→ What the task asks
Nothing in the records may change. Output them all exactly.

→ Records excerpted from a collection
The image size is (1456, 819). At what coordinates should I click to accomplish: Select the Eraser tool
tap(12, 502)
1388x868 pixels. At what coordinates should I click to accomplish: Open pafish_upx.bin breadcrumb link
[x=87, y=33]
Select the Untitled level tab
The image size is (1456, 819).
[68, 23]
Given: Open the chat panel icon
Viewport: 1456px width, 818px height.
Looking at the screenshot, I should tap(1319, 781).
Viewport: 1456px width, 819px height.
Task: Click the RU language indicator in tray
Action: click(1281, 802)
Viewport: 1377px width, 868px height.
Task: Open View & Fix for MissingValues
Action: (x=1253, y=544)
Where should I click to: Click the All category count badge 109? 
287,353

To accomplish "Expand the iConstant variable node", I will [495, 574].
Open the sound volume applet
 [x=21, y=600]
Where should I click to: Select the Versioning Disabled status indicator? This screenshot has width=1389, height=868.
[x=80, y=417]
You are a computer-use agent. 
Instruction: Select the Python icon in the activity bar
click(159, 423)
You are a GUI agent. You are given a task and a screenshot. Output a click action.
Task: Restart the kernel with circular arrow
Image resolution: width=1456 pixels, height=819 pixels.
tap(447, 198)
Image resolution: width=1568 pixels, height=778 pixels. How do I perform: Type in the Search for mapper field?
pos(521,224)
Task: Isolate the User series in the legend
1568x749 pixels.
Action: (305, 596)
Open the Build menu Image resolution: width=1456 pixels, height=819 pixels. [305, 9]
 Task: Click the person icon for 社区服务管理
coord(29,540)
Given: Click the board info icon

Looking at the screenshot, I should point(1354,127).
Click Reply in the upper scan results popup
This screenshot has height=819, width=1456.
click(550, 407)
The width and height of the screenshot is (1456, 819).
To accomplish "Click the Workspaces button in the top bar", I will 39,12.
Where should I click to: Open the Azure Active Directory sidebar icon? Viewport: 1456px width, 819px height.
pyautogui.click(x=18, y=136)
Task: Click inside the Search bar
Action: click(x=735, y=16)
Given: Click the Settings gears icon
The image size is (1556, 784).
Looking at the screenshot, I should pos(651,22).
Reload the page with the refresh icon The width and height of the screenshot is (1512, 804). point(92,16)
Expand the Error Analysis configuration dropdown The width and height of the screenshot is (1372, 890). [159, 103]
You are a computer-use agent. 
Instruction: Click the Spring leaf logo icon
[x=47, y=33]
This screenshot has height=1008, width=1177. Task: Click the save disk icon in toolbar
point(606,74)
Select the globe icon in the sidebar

→ Answer to this task
The image size is (1456, 819). At what coordinates should I click to accomplish: Select the Eraser tool
tap(12, 502)
1388x868 pixels. At what coordinates should I click to accomplish: Open pafish_upx.bin breadcrumb link
[x=87, y=33]
Select the Untitled level tab
The image size is (1456, 819).
[68, 23]
Given: Open the chat panel icon
Viewport: 1456px width, 818px height.
Looking at the screenshot, I should tap(1319, 781).
Viewport: 1456px width, 819px height.
Task: Click the RU language indicator in tray
Action: click(1281, 802)
Viewport: 1377px width, 868px height.
Task: Open View & Fix for MissingValues
Action: (x=1253, y=544)
Where should I click to: Click the All category count badge 109? 
287,353

To accomplish "Expand the iConstant variable node", I will [495, 574].
Open the sound volume applet
 [x=21, y=600]
Where should I click to: Select the Versioning Disabled status indicator? This screenshot has width=1389, height=868.
[x=80, y=417]
You are a computer-use agent. 
Instruction: Select the Python icon in the activity bar
click(159, 423)
You are a GUI agent. You are given a task and a screenshot. Output a click action.
Task: Restart the kernel with circular arrow
Image resolution: width=1456 pixels, height=819 pixels.
tap(447, 198)
Image resolution: width=1568 pixels, height=778 pixels. How do I perform: Type in the Search for mapper field?
pos(521,224)
Task: Isolate the User series in the legend
1568x749 pixels.
Action: (305, 596)
Open the Build menu Image resolution: width=1456 pixels, height=819 pixels. [305, 9]
 Task: Click the person icon for 社区服务管理
coord(29,540)
Given: Click the board info icon

Looking at the screenshot, I should point(1354,127).
Click Reply in the upper scan results popup
This screenshot has height=819, width=1456.
click(550, 407)
The width and height of the screenshot is (1456, 819).
To accomplish "Click the Workspaces button in the top bar", I will 39,12.
Where should I click to: Open the Azure Active Directory sidebar icon? Viewport: 1456px width, 819px height.
pyautogui.click(x=18, y=136)
Task: Click inside the Search bar
Action: click(x=735, y=16)
Given: Click the Settings gears icon
The image size is (1556, 784).
Looking at the screenshot, I should pos(651,22).
Reload the page with the refresh icon The width and height of the screenshot is (1512, 804). point(92,16)
Expand the Error Analysis configuration dropdown The width and height of the screenshot is (1372, 890). [159, 103]
You are a computer-use agent. 
Instruction: Click the Spring leaf logo icon
[x=47, y=33]
This screenshot has height=1008, width=1177. Task: Click the save disk icon in toolbar
point(606,74)
Select the globe icon in the sidebar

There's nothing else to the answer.